Le format carte bancaire s’est imposé, probablement lié aux premières cartes de crédit qui étaient en fait des cartes liées à des cercles professionnels — permettant ainsi de glisser ses propres cartes ou celles que l’on reçoit dans son portefeuille, sans les abîmer. En fonction des cultures, on va plutôt y apposer, en addition au nom et aux coordonnées de la personne, sa fonction hiérarchique et son métier, le logo de l’entreprise, et/ou la photo de la personne. Qui cette carte doit-elle finalement représenter : l’entreprise, la profession, ou la personne elle-même ? Pour celles et ceux qui travaillent depuis un moment, combien avez-vous, chez vous, de cartes de visite de vos anciens employeurs, ou dont le titre professionnel est maintenant désuet, les rendant ainsi inexploitables ?
⑈ Et demain ?
Voici venu le temps de la projection, de la fiction, de l’histoire d’un futur imaginé pour cet objet. Cette fois-ci plusieurs possibles…

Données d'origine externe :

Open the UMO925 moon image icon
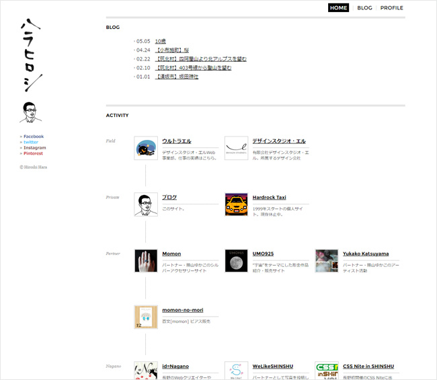The image size is (437, 380). [237, 261]
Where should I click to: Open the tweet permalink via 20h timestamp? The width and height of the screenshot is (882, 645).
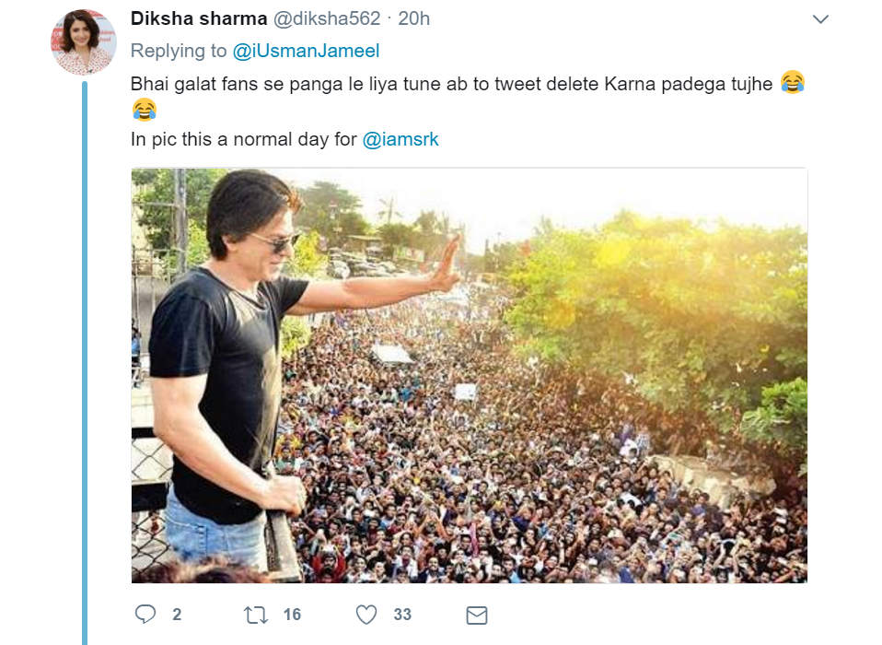413,18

Traces intéressantes désintéressées
Fichier des liens. C’est ainsi que j’ai décidé d’appeler l’endroit dans lequel je récolte et je sème les personnes rencontrées. J’y attache beaucoup d’importance, à cet endroit. À l’intérieur, j’y retrouve les noms des personnes rencontrées au fil de mes différentes vies professionnelles, depuis l’école jusqu’à aujourd’hui. Je l’ai construit moi-même, c’est mon château de cartes, ma boîte à souvenirs.
À l’intérieur, j’y retrouve les personnes qui me sont vraiment chères, ces rencontres qui à un moment donné ont été déterminantes dans mon parcours pro. Parfois l’histoire d’un coup de cœur mutuel et instantané, parfois le résultat de longues années de collaborations, c’est de ces endroits là que naissent les projets à venir, les collaborations riches et douces.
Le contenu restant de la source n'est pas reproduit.